Cars, cars, cars, some people hate them, others love them, others just use them as tools. Cars are for some people the pinnacle of human creation and some people are really interested in old cars, or rather, cars which have achieved the status of classic. Now, which cars are those is often up for debate but the community more or less agrees on at least some of them.
Some people own classic cars, but are in terrible shape. What if you wanted to restore one? What would you need to know, besides metalwork, painting and a bit of engineering and in the case of some, electronics?
Following are the details on how a car is restored.
Finding a Car
This is one of the most important things to do when deciding on restoring a vehicle. You need to find the right vehicle, the one you care about, and more importantly, the one you can still get parts for. Ultra rare vehicles cost an arm and a leg and they probably cost as much in parts.
Make sure to check the online communities for the car that you might be interested in and then make the decision to purchase it.
Finding the Right Parts
Every car has its own lifespan, or rather, its parts do. Some things you can work on your own and replace them, such as metalwork and various cosmetic parts. Engine parts, fuel pumps, radiators, starters, compressors for the AC and all other car-specific parts, you have to either salvage from another wreck or find replacements.
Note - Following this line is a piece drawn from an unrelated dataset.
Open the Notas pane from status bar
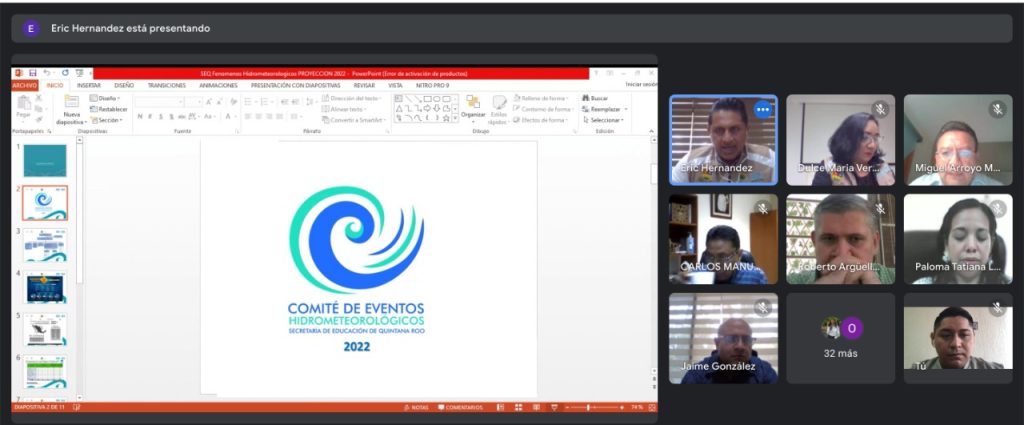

It is unlikely that a manufacturer still builds parts for a 30 to 60 year old car. This is why you need replacement parts or parts from another vehicle which hopefully work. Finding these parts is a challenge which takes time, money, and patience.
Having Where to Work
Nobody is going to restore your car for you, unless you pay them heaps of money. Since most people actually enjoy working on the cars they are trying to restore, then you should have somewhere to work on the said car, like a garage. If you don’t already have an inspection pit in your garage, you might want to build one. A jack is essential, as are tools such as screwdrivers, wrenches, drills, paint brushes, a compressor and a multimeter. If you’re working on a newer car, then a scan tool is necessary.
A methodical approach is advised, starting from the inside, meaning taking the whole thing apart and working on everything that needs work. As you assemble the car, you should feel more and more gratification, which is the intended result of restoring a car.
Money and Patience
You cannot work on your pet project if you don’t have the parts and you simply can’t purchase all the parts if you don’t have the money. Odds are that you are going to run into problems while restoring the car, one way or another. When that happens, it is important not to stress yourself, but to remain level headed and come back to it another time. These projects take time and lots of patience.
Classic cars need time, attention and lots of parts and money. If you’re doing the work yourself, be patient and give it your all. The project might last a decade, but persistence can be very rewarding, in this case.